:: Source extract
In One True Thing, the second novel by Pulitzer Prize-winning journalist Anna Quindlen, Ellen Gulden is an up-and-coming journalist in New York City. At age 24, she is still trying to impress her erudite and demanding father, a college English professor. She has never really related to her mother, Kate, a conscientious homemaker. "My father always jazzed me up; my mother always calmed me down," she recalls.

Ellen's character is tested after she gives up her job and returns home to be a nurse for her mother who is dying of cancer. Thrown together in adverse circumstances these two are uneasy with each other.

Kate sets up a project which consists of reading a few literary classics. For the first time, Ellen comes to see and respect her mother's mind. At the same time, cooking, cleaning, and caring for Kate puts the cerebral Ellen on a path of heart. She is tutored in the art of compassion and empathy by Teresa, a nurse who is hired to monitor Kate's vital signs.

Abandoned by her husband who can't deal with her dying, Kate speaks freely and intimately with her daughter about life, love, and regret. For Ellen, being there for her mother becomes a crucial step in her own journey toward wholeness. A final hurdle comes when she is accused of administering an overdose of morphine to Kate in order to ease her suffering.

"Our parents," writes Quindlen, "are never people to us. Never. They're always character traits, Achilles' heels, dim nightmares, vocal tics, bad noses, hot tears, all handed down and us stuck with them." Readers of One True Thing will want to revisit the myths and meanings they have constructed around their parents. Our task is to look into the souls of these people who have brought us into their world and bequeathed to us their blessings and their burdens. Doing so for Ellen is a life-transforming experience. We can follow her model if, first, we see with the eyes of our hearts.
::::
#### Set of tasks:
A – Say whether each statement agrees with the book review, answering yes or no and quoting the words that decide it. (i) Ellen, at 24, is still trying to impress her father, who teaches college English. (ii) Teresa is hired to read literary classics with Kate. (iii) Kate's husband stays close to her throughout her dying.
B – Print the passage of the book review between "In One True" and "with each other.", inclusive.
:: Given information
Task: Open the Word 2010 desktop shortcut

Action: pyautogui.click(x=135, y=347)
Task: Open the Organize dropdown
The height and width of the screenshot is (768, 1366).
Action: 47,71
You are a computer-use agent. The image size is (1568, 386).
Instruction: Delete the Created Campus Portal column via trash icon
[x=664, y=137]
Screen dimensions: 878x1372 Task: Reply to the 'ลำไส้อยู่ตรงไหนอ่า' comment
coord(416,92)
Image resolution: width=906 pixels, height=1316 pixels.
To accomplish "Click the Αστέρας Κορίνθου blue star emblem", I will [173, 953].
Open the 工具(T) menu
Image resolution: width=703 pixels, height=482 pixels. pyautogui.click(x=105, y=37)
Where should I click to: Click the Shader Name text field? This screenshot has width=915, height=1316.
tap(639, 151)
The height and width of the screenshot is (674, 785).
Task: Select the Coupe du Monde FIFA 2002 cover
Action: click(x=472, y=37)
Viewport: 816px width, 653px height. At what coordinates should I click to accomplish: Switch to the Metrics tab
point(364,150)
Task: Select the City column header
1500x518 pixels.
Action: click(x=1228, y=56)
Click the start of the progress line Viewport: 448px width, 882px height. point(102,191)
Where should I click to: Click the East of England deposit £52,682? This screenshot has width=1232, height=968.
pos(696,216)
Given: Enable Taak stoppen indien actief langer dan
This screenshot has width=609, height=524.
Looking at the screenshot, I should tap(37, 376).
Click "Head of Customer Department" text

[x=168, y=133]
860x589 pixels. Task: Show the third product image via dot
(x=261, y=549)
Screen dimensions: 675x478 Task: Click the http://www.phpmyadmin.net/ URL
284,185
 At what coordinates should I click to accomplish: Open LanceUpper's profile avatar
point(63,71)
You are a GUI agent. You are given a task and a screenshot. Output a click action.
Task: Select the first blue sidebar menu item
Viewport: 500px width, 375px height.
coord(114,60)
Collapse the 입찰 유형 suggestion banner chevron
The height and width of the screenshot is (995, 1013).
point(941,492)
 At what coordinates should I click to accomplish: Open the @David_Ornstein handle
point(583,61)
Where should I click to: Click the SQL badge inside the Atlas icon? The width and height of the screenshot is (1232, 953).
::::
#### Solutions below:
A –
(i) Yes: "At age 24, she is still trying to impress her erudite and demanding father, a college English professor."
(ii) No: "Teresa, a nurse who is hired to monitor Kate's vital signs."
(iii) No: "Abandoned by her husband who can't deal with her dying"

B –
In One True Thing, the second novel by Pulitzer Prize-winning journalist Anna Quindlen, Ellen Gulden is an up-and-coming journalist in New York City. At age 24, she is still trying to impress her erudite and demanding father, a college English professor. She has never really related to her mother, Kate, a conscientious homemaker. "My father always jazzed me up; my mother always calmed me down," she recalls.

Ellen's character is tested after she gives up her job and returns home to be a nurse for her mother who is dying of cancer. Thrown together in adverse circumstances these two are uneasy with each other.